Use of more recyclable materials: The state population and businesses need to use more recyclable materials as possible. The non-recyclable waste materials end up in the dump yards across various parts and act as toxic pollutants. Out of the total hazardous waste generated in the state, only 22.9% are recyclable.
Improve the drainage connectivity: More than half of the households in the state do not have drainage connectivity and many have open drains. This often leads to clogging of drains, flooding, and unhygienic conditions.
Ramp up its sewage treatment: The state generates 739.15 million litres of sewage every day. However, its sewage treatment capacity stands at 53 million litres per day.

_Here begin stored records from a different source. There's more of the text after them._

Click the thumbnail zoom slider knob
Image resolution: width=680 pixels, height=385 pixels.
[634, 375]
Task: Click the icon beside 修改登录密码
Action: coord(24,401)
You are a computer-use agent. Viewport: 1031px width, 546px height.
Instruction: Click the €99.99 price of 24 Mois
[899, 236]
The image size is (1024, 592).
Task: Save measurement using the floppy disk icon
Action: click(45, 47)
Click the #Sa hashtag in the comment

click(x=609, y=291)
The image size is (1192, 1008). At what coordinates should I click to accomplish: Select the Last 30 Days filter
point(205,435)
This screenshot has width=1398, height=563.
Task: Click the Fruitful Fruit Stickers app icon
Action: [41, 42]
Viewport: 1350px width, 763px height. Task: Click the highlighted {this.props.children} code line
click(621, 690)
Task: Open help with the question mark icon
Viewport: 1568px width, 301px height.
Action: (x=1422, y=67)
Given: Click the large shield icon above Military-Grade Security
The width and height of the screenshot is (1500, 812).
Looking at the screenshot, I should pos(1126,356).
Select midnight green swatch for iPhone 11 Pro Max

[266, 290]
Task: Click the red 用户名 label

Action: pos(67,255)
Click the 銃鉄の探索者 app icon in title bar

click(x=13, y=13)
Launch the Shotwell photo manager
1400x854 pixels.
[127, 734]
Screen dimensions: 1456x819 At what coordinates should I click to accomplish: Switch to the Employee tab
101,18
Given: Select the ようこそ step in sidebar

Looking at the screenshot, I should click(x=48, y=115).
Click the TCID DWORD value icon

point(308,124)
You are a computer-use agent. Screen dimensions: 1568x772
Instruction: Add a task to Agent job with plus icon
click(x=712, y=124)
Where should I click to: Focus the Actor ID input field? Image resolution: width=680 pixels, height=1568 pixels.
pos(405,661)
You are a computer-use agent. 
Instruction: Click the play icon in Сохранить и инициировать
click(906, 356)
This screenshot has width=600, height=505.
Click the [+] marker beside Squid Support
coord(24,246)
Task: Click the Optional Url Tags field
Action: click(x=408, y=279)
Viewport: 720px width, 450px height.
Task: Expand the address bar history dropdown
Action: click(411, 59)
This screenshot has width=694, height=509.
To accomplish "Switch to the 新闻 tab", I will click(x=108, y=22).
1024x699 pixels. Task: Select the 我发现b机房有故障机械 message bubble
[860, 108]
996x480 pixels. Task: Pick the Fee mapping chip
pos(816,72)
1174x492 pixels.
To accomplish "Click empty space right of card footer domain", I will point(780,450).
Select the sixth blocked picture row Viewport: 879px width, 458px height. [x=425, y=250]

Implementation of the Solid Waste Management Rules, 2016: The Solid Waste Management Rules, 2016 mandates that no one should throw, burn, or bury the solid waste generated by them on streets in public places, or in water bodies and drains. Violators will have to pay ‘user fee’ to waste collectors and ‘spot fine’ for non-segregation and littering.
Finally, the state needs to judiciously utilize the funds under the Compensatory Afforestation Fund Management and Planning Authority (CAMPA).
In August last year, the state received Rs 5933.98 crore as the central government released Rs 47,436 crore under the fund. The state government had used Rs 860 crore out of the available funds by December, in activities other than plantation in the financial year 2018-19.
Although the fund was created for compensatory afforestation in over-exploited mining areas, the norms were relaxed to expand the area of activities to enhance the living condition of people affected by intensive mining. The state had taken up 678 projects worth Rs 1,550 crore such as piped water, housing, afforestation activities, and skill development.